_Extrait du document_:
=====

LA MUSIQUE CONTEMPORAINE

Harold Brown
Eugene Istomin s’est relativement peu engagé au service de la musique contemporaine. Il assumait ses contradictions par rapport à elle. D’un côté, il revendiquait l’élitisme dans la culture, estimant que c’était le devoir de la démocratie d’inviter le plus grand nombre de gens possible à de hautes exigences artistiques. Il rejetait la démagogie qui avait commencé dans les années 60 et qui répandait l’idée que toutes les cultures, que toutes les musiques se valent, et que c’est la loi du marché qui dicte les hiérarchies. D’un autre côté, il regrettait que la plupart des compositeurs contemporains se soient coupés du public avec de la musique trop intellectualisée et absconse. Aujourd’hui, disait-il, les gens ont le choix entre Madonna et Boulez. Il n’y a rien entre les deux ! Mozart, aimait-il à rappeler, trouvait le moyen dans une même œuvre de satisfaire le public, son dédicataire, lui-même, son père, ou même l’empereur…
Istomin était curieux d’entendre de nouvelles œuvres. Il admirait Boulez et connaissait bien Pli selon pli et Le marteau sans maître. Mais il trouvait que cette musique ne parlait pas assez à sa sensibilité. Incité par Rostropovitch, il s’était intéressé à Schnittke, sans être pour autant convaincu. Il avait confié à Robert Jacobson qu’il avait le plus grand respect pour nombre de compositeurs d’aujourd’hui, mais que leur musique ne lui apportait pas d’émotions fortes ni d’enthousiasme intellectuel (Reverberations).

Istomin avait à cœur, chaque fois qu’il effectuait une tournée officielle à l’étranger (que ce soit au Japon, en Iran ou en Bulgarie), de toujours jouer quelques pièces de compositeurs américains contemporains. Des Préludes de Chasins, les Anniversaries de Bernstein, la Burlesque de Ned Rorem… Lorsqu’il prit la direction du Concours William Kapell, il y défendit la place de la musique contemporaine, commandant une œuvre imposée successivement à George Perle, Ned Rorem et Henri Dutilleux.
Il eut également des collaborations importantes avec plusieurs compositeurs. Le premier fut Harold Brown, un disciple de Nadia Boulanger. Brown lui fit découvrir d’autres répertoires, comme la musique vocale de la Renaissance et du Baroque naissant. Istomin joua les Preludes de Brown lors de son premier récital à New York et les rejoua de temps à autre.
Ned Rorem fut son ami pendant plus de soixante années. Il joua quelques pièces pour piano et il admirait beaucoup les mélodies, au point d’enregistrer avec Donald Gramm deux cycles sur des poèmes de Walt Whitman. (lien)

Leon Kirchner
Les deux années passées près d’Adolf Busch l’incitèrent à jouer plusieurs de ses œuvres : sa Suite pour piano qu’il programma notamment lors de son récital à Carnegie Hall en décembre 1946, les Seven Spirituals pour orchestre de chambre avec piano qu’il joua sous sa direction (il existe un enregistrement), et la Sonatine pour violon et piano op. 64 dont il donna la première audition en privé.

=====

_Liste des données_:
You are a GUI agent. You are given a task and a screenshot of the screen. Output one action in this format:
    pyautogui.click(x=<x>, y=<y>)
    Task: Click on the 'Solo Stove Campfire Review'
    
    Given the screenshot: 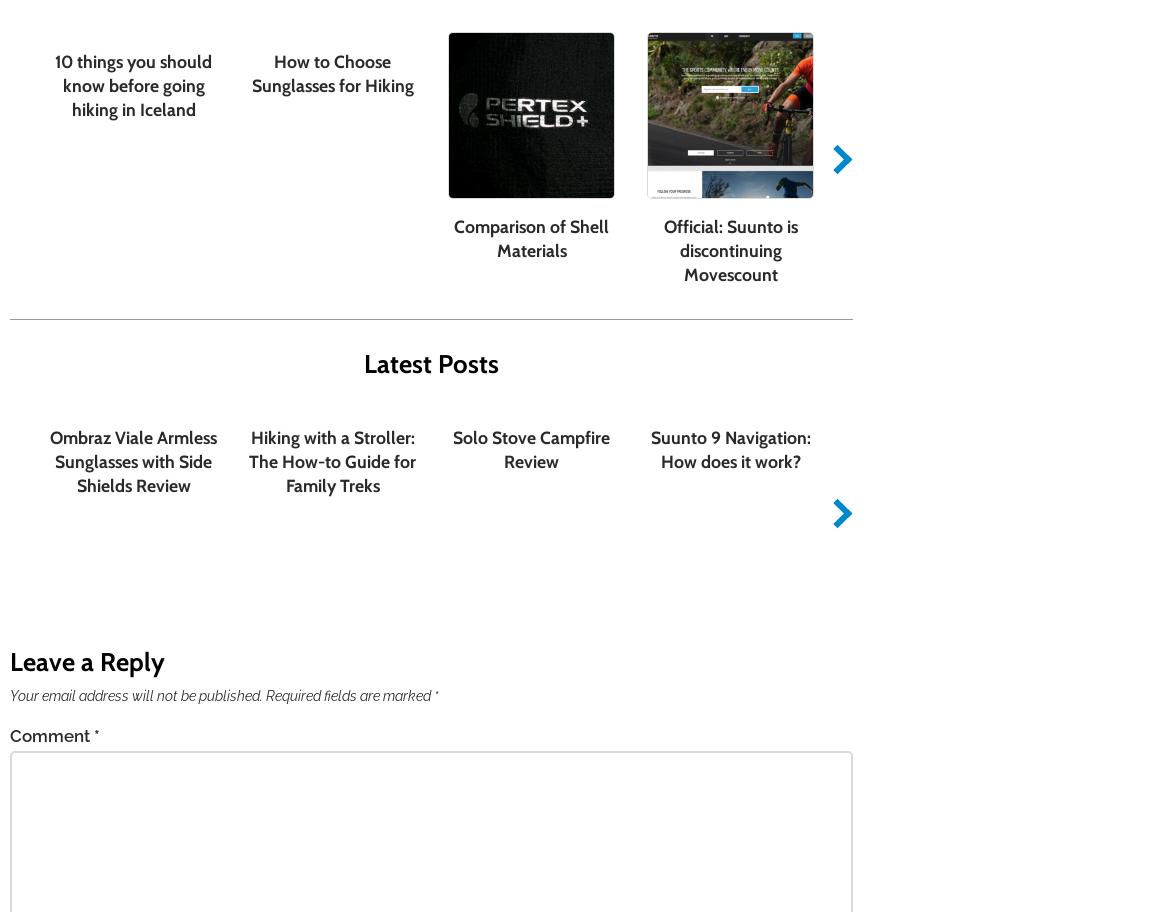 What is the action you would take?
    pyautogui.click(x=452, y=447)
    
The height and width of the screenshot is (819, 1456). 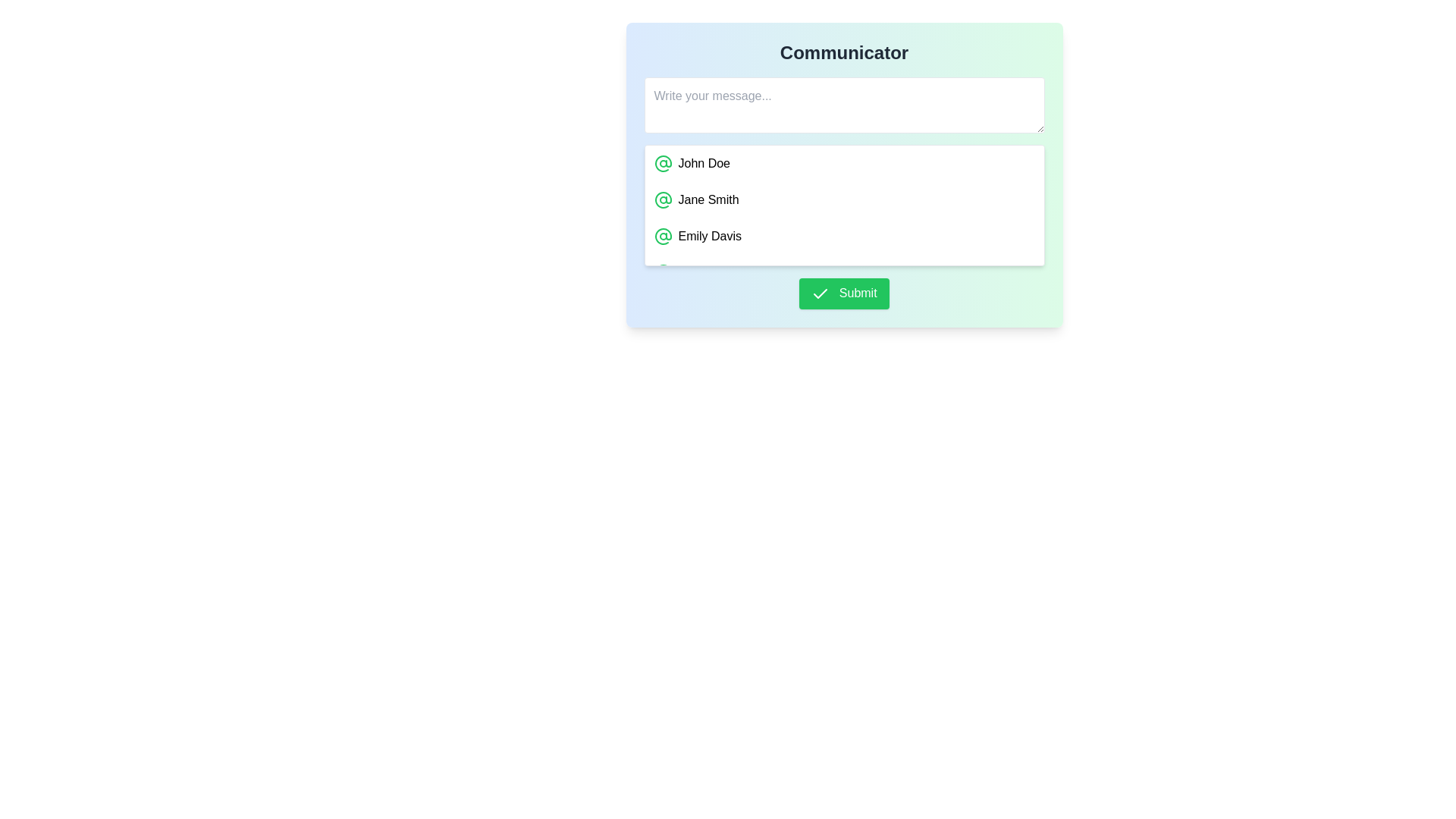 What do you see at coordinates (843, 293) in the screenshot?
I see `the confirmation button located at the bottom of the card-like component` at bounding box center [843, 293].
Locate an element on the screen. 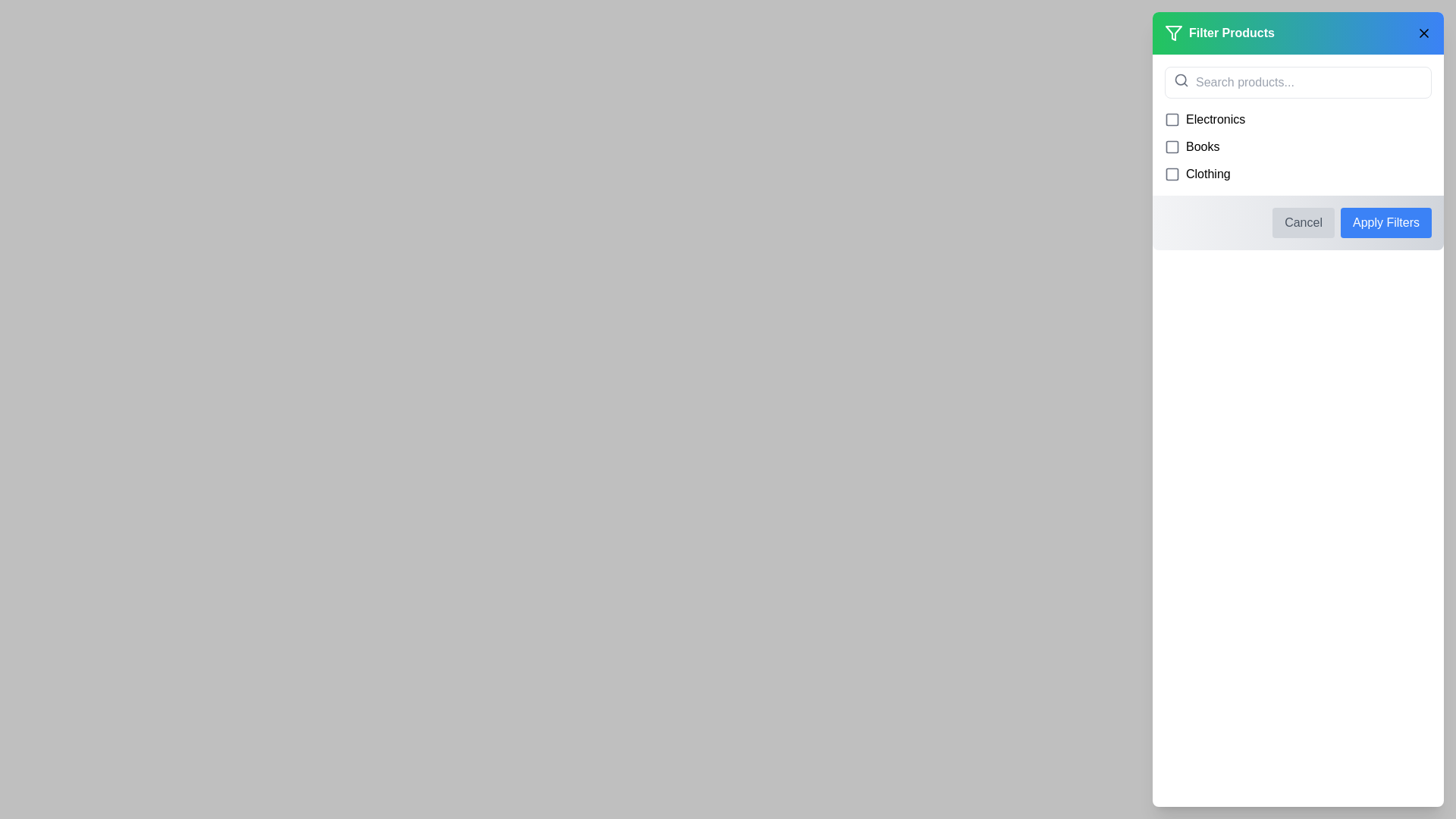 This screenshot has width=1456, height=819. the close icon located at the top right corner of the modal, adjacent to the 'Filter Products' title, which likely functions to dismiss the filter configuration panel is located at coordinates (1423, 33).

=====

_Exercices proposés_:
1) Les affirmations suivantes concordent-elles avec l'extrait sur la musique contemporaine ? Répondez par oui ou par non pour chacune, en citant les mots décisifs du texte. (a) Istomin connaissait bien Le marteau sans maître de Boulez. (b) Sous l'impulsion de Rostropovitch, Istomin fut convaincu par la musique de Schnittke. (c) Pour le Concours William Kapell, une œuvre imposée fut commandée à Henri Dutilleux.
2) Recopiez à l'identique le passage de l'extrait sur la musique contemporaine qui s'ouvre sur les mots contenant « Ned Rorem fut » et se termine par « Walt Whitman. (lien) ».

_Corrigé des exercices_:
1)
(a) Oui : « Il admirait Boulez et connaissait bien Pli selon pli et Le marteau sans maître. »
(b) Non : « il s’était intéressé à Schnittke, sans être pour autant convaincu. »
(c) Oui : « commandant une œuvre imposée successivement à George Perle, Ned Rorem et Henri Dutilleux. »

2)
Ned Rorem fut son ami pendant plus de soixante années. Il joua quelques pièces pour piano et il admirait beaucoup les mélodies, au point d’enregistrer avec Donald Gramm deux cycles sur des poèmes de Walt Whitman. (lien)